Drain it in a warm room. For thick viscous honeys the room may have to be uncomfortably warm to make the honey runny enough for a good drain.

On a slightly different tack, it was mentioned crush and strain is wasteful, and indeed, it is. Apart from the bees re doing everything every time, it affects hive management technique because you cannot go and just throw a super straight onto a hive that needs more room for honey, you have to mess with individual combs & doing things in such a way that the bees will get to the top of the box & draw the comb.

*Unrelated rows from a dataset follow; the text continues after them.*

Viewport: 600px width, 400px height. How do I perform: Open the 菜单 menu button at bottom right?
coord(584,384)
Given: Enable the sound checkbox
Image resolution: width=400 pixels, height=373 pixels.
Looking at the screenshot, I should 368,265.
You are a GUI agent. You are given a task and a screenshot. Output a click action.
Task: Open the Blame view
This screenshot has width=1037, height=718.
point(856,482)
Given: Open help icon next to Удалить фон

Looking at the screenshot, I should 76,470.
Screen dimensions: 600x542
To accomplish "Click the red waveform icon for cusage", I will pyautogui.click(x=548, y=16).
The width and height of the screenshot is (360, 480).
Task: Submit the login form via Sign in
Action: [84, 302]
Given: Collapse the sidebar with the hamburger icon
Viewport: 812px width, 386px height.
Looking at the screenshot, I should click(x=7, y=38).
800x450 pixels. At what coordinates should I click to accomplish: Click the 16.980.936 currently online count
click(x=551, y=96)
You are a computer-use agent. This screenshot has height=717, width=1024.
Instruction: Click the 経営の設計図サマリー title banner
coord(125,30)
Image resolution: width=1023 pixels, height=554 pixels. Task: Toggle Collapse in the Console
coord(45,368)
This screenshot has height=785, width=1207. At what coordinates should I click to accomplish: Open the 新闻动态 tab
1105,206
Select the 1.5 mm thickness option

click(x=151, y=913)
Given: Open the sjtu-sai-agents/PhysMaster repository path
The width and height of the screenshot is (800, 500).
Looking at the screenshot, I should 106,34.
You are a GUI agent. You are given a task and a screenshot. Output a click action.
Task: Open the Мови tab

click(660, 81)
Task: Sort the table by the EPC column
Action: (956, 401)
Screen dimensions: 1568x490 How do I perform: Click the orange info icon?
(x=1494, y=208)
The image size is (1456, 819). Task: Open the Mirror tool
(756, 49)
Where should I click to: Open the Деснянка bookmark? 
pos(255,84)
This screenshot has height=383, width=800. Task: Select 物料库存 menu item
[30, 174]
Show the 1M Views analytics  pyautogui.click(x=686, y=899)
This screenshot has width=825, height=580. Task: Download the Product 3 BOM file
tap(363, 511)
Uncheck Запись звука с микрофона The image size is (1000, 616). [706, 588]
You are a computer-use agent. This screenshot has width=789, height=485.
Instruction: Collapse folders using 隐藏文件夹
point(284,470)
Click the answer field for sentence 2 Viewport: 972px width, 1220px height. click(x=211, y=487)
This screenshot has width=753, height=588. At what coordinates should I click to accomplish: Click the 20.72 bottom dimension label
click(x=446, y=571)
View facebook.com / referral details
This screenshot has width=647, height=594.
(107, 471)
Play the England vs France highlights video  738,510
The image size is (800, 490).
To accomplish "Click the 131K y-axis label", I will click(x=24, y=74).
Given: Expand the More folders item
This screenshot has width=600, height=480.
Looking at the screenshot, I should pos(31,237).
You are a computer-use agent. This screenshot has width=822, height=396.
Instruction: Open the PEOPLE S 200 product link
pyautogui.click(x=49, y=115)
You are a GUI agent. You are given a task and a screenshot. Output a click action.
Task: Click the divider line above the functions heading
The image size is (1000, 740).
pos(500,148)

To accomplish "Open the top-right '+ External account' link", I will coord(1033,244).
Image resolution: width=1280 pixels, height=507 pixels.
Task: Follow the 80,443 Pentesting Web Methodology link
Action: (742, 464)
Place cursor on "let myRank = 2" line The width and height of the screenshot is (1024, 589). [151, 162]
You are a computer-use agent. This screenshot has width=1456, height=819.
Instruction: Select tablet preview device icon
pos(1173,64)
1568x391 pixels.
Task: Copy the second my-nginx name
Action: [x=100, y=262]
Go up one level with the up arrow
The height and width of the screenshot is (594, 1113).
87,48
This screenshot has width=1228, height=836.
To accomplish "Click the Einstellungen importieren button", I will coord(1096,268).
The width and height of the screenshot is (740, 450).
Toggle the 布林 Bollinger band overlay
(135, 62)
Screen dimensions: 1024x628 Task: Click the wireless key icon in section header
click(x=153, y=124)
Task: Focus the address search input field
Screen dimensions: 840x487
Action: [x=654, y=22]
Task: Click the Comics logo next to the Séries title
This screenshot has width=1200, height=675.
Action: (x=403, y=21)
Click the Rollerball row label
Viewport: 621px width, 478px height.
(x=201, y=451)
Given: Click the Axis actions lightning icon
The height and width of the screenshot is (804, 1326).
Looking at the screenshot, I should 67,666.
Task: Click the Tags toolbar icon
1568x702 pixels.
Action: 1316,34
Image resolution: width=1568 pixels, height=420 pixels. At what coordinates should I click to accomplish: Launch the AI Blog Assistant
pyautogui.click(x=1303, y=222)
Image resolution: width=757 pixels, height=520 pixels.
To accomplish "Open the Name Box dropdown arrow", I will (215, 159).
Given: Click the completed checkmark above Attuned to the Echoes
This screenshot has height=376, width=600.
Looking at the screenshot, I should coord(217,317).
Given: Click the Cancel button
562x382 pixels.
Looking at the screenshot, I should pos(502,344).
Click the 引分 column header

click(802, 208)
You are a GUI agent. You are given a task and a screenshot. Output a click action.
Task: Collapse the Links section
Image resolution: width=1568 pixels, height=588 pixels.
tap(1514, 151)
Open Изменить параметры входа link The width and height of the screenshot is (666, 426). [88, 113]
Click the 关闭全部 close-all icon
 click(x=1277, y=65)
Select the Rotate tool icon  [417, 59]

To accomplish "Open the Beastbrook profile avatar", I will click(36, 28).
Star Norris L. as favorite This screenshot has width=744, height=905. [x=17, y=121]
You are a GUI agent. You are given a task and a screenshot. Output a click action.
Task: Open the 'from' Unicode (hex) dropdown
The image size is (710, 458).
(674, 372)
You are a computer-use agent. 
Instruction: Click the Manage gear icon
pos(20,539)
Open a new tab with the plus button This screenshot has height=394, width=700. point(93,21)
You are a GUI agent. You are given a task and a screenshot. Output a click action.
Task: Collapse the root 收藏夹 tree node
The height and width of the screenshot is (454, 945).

My thoughts are a kind of compromise. The main claimed benefits to foundationless are for the brood area. Nothing wrong with using foundationed combs for the honey boxes if you want to use an extractor. Course, some folks just don't want to mess with an extractor so for them, yes, crush & strain.


----------



## BeeTech (Mar 19, 2012)

I use a paint strainer bag inside a salad spinner to clean up my cappings and blowouts (after a thorough potato mashing). It's as much for cleaning the honey out of the wax as it is for the honey. It's an OXO brand and I can really get it spinning fast.


----------



## Michael Bush (Aug 2, 2002)

>I use a paint strainer bag inside a salad spinner to clean up my cappings 

Brilliant. I've never had a salad spinner, but it's a great idea and cheaply and readily available.

>Drain it in a warm room. For thick viscous honeys the room may have to be uncomfortably warm to make the honey runny enough for a good drain.

Ideal is probably in the 90s F... but the 80s F will help a lot over 70s F.


----------